- University of North Carolina Chapel Hill will be pivoting to remote learning for its undergraduate students after 135 people tested positive for the coronavirus during the first week of in-person instruction on campus.
- The Daily Tar Heel, UNC-Chapel Hill’s student paper, slammed the school’s reopening strategy and believed the school should have done more to prevent COVID-19 clusters from popping up on campus.
- College towns across the country are bracing for potential virus surges as students return. Students at the University of North Georgia sparked concerns after a viral video showed students partying in close capacity without masks.
- These concerns are furthered by data that shows young adults are driving the spread of COVID-19.
UNC Chapel Hill Goes Remote
The University of North Carolina Chapel Hill announced Monday that it will be pivoting its undergraduate instruction to remote learning after the school saw 135 coronavirus cases just one week after in-person classes began.
Classes started on August 10. Between then and August 16, 130 students and five teachers tested positive, according to the school’s COVID-19 dashboard. The positivity rate has also jumped significantly. During that week, they tested 954 students and had a 13.6% positivity rate. The week prior only resulted in a 2.8% positivity rate.
According to an email sent to students, 177 students are in isolation and 349 are in quarantine both on and off-campus. UNC-Chapel Hill expects students to change their residential plans and will look for other ways to reduce population density on its campus. Students who request to cancel residence hall requests will not face a penalty and certain students will have the option to remain in dorms.

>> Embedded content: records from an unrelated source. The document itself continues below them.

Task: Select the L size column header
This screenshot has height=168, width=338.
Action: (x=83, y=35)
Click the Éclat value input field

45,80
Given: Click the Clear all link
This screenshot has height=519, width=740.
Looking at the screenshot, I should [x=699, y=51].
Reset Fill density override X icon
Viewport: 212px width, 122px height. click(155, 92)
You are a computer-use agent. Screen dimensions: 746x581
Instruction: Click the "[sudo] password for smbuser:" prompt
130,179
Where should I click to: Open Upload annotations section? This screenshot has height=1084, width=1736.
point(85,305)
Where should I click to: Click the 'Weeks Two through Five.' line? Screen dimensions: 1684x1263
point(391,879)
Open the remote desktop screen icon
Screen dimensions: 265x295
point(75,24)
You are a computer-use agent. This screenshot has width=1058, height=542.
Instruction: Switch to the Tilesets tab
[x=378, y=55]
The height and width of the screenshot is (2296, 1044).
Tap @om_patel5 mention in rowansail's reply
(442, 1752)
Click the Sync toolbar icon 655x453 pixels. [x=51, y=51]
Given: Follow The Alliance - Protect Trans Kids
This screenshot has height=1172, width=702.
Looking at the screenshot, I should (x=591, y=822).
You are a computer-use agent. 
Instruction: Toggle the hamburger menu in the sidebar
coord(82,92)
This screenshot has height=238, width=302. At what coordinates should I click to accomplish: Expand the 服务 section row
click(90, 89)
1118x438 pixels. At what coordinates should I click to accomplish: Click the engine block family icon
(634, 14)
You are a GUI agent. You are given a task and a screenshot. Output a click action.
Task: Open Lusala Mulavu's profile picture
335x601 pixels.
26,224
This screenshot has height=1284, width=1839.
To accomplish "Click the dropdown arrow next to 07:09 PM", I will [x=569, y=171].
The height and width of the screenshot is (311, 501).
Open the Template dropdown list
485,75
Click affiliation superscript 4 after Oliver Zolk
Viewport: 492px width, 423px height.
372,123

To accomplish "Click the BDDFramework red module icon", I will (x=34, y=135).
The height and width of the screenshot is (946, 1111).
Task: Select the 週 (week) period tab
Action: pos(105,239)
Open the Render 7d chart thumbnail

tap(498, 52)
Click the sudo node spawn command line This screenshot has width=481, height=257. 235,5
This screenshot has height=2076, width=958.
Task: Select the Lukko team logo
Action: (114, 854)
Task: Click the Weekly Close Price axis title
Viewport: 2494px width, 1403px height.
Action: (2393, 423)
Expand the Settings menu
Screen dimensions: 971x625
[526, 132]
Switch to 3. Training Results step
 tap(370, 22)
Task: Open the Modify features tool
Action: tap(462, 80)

Remote learning will begin on Wednesday.
Prior Concerns at UNC-Chapel Hill
While officials at the school said the decision to shut in-person instruction down after reopening was a difficult one, many in the UNC-Chapel Hill community thought this was nearly inevitable.
Quintana Stewart, the Health Director for Orange County, North Carolina, had previously stated her opposition to students returning too quickly. At the end of July, she said that if students return to campus, the area could “quickly become a hot spot for new cases as thousands of students from all across the country [and] world merge onto the UNC campus and begin to interact in a manner very normal for college students.”
Students were also among those who were skeptical about the university’s plans to get students back. One day before the school announced classes would be going online, their school paper, The Daily Tar Heel, put out an editorial addressing rumored and reported coronavirus clusters that had popped up on campus. The title of the piece was “We All Saw This Coming.”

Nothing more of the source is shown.